(EXCERPTED TEXT Opens)

Though in reality she was not connected to the crime, Marie Antoinette made the fatal mistake of publicly prosecuting the countess with the goal of saving the royal family’s honor and improving her public image. The trial backfired against the queen spectacularly. Rohan and Count Cagliostro were both acquitted but exiled, the former to one of his Southern French properties and the latter out of the country entirely. 

De Villette was found guilty and exiled as well. Jeanne de la Motte, however, was sentenced to be whipped, branded, and imprisoned. This infuriated the public, who saw the countess as an innocent scapegoat for the queen’s failings. Many believed that the queen was behind the scheme to defraud the jewelers and that she manipulated the countess in order to sabotage her enemy, Cardinal de Rohan.

(EXCERPTED TEXT Closes)

TASK LIST =>
1 > Render this sentence from the excerpted text on Marie Antoinette and the countess's trial into French: "The trial backfired against the queen spectacularly."
2 > Continue the account of Marie Antoinette and the countess's trial from the point where it stops.

(SUPPLIED RECORDS Opens)

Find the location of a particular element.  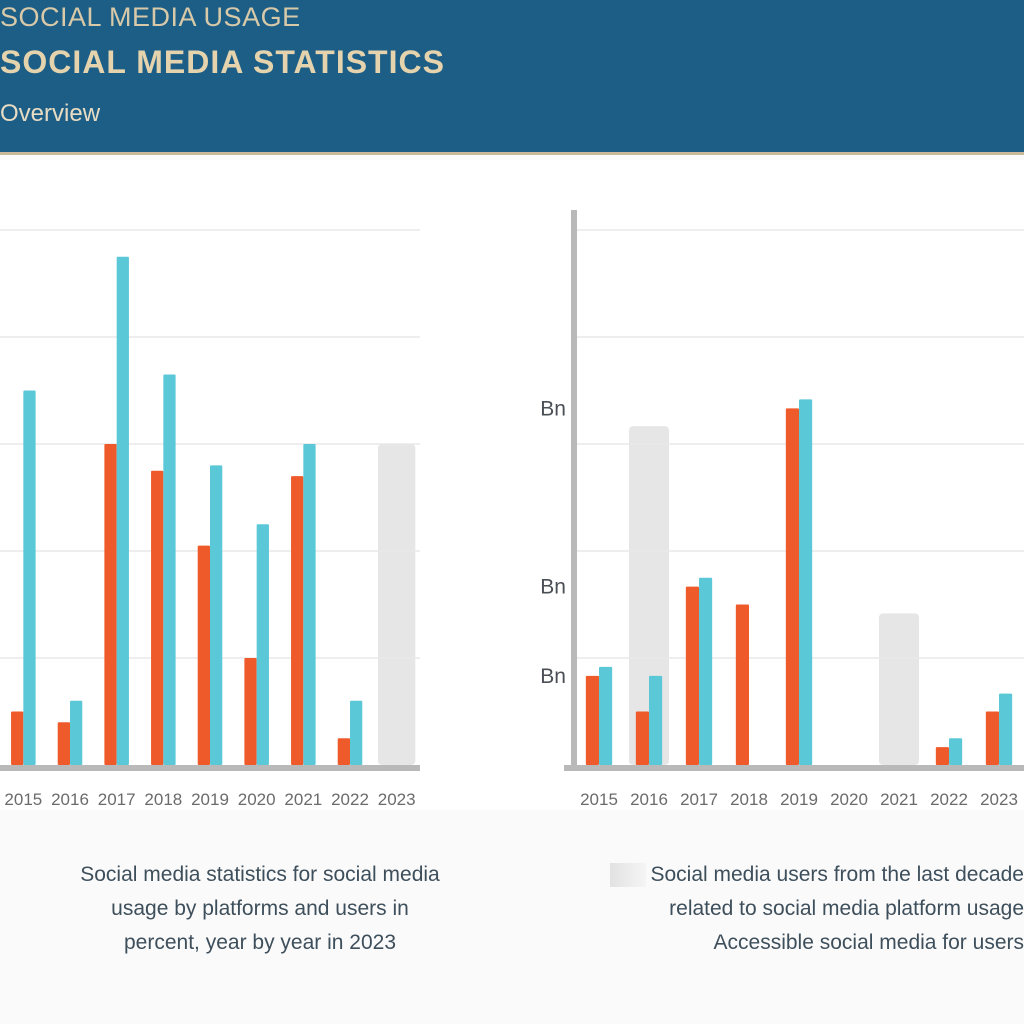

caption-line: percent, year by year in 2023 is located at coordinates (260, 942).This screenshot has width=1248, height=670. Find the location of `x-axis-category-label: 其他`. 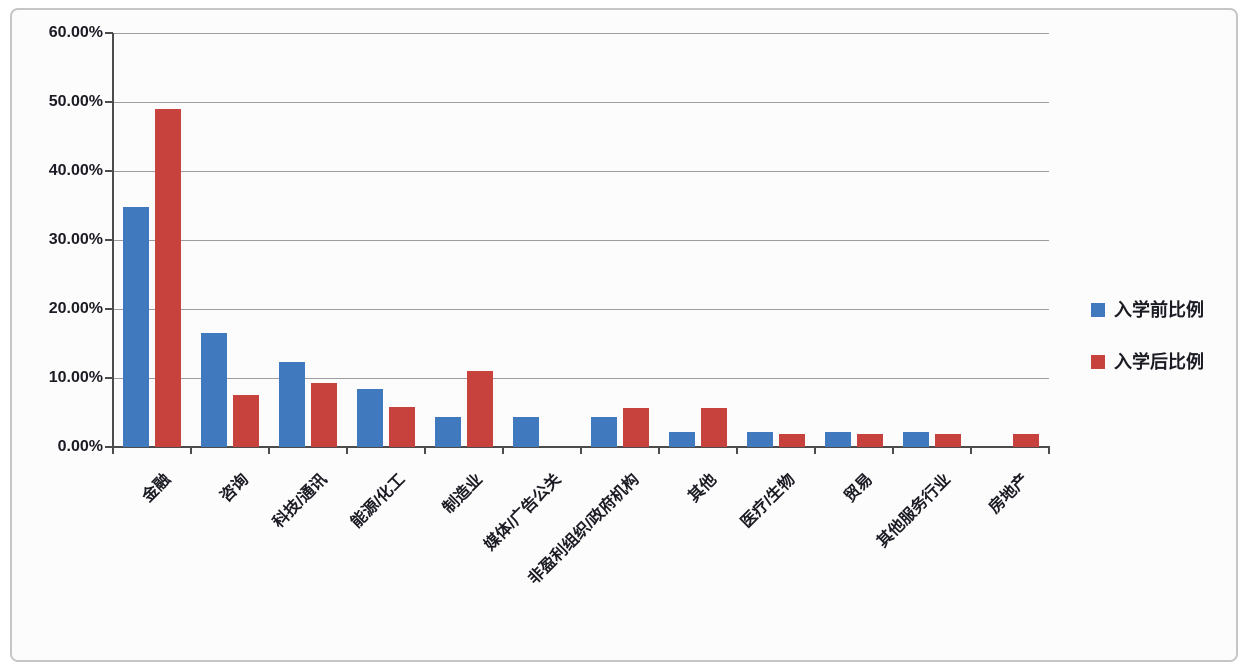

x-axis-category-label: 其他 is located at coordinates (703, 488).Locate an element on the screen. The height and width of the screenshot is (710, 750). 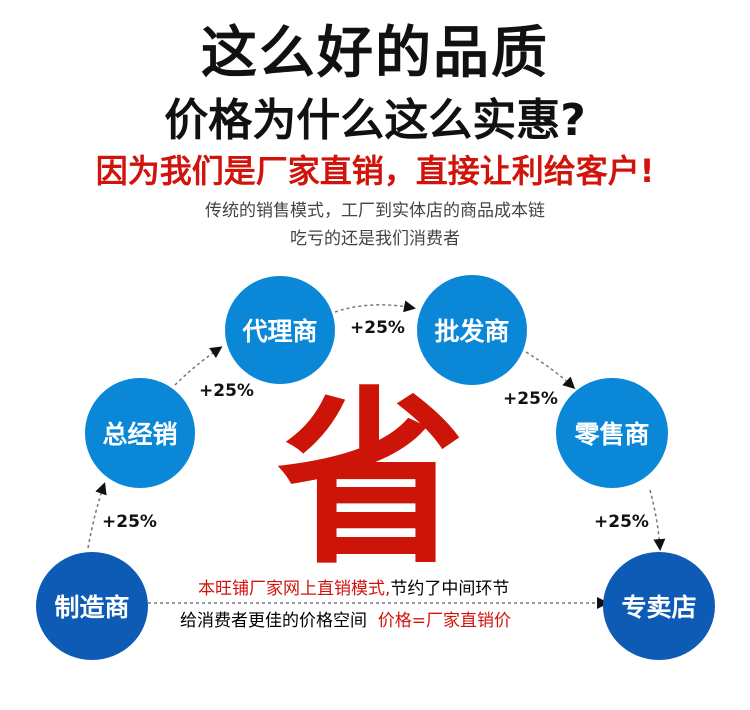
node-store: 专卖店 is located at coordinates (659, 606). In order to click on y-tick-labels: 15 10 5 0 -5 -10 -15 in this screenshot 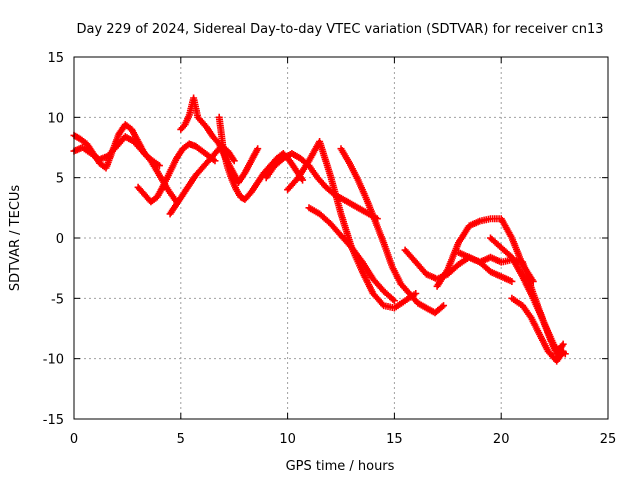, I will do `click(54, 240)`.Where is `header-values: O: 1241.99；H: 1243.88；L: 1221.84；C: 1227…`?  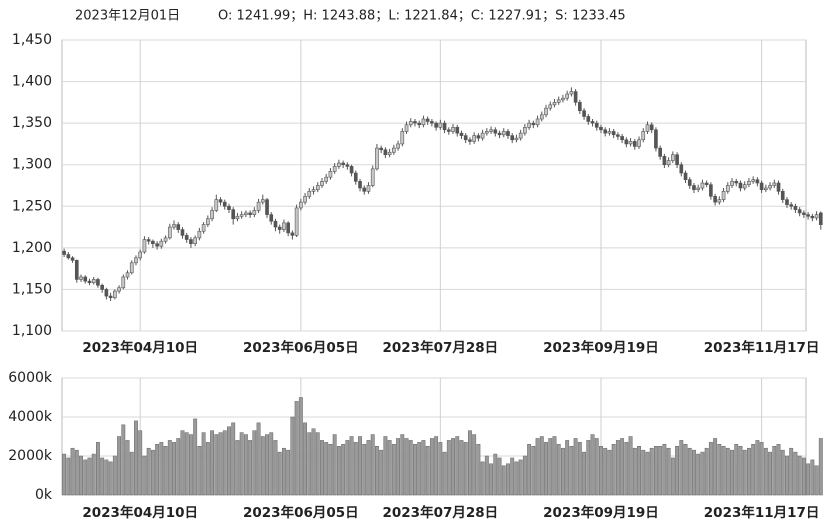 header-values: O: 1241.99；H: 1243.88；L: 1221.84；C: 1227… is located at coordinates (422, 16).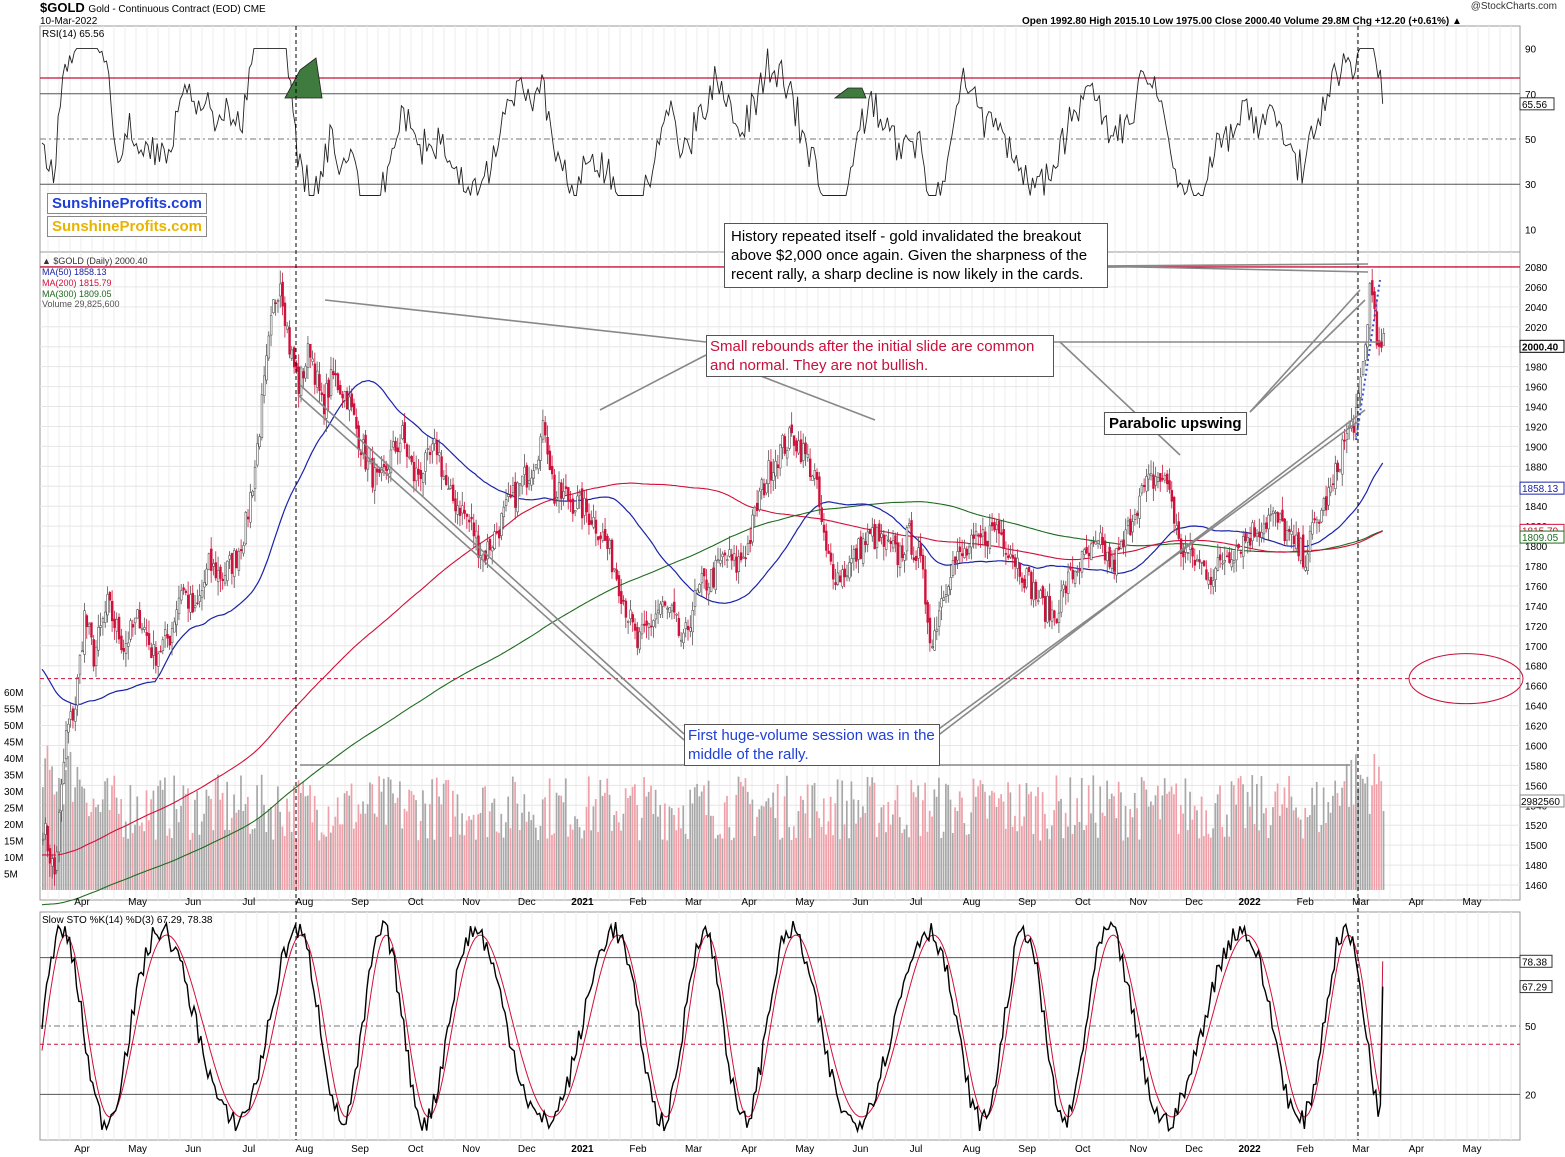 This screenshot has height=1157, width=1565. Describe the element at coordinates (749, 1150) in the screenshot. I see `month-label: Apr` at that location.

(SUPPLIED RECORDS Closes)

ANSWERS TO THE PROBLEMS =>
1 > Le procès s'est retourné contre la reine de manière spectaculaire.

2 >
Public opinion of the queen plummeted, while Jeanne de la Motte was able to escape her life imprisonment by disguising herself as a boy and fleeing to London. There, she published her memoirs in 1789, which placed the blame for the whole affair firmly on Marie Antoinette. Two years later, Jeanne de la Motte would die from her injuries after falling from her hotel room window while hiding from debtors. Marie Antoinette would meet her own fate just a couple of years later, her death by guillotine accelerated by her decision to bring Jeanne de la Motte to public trial.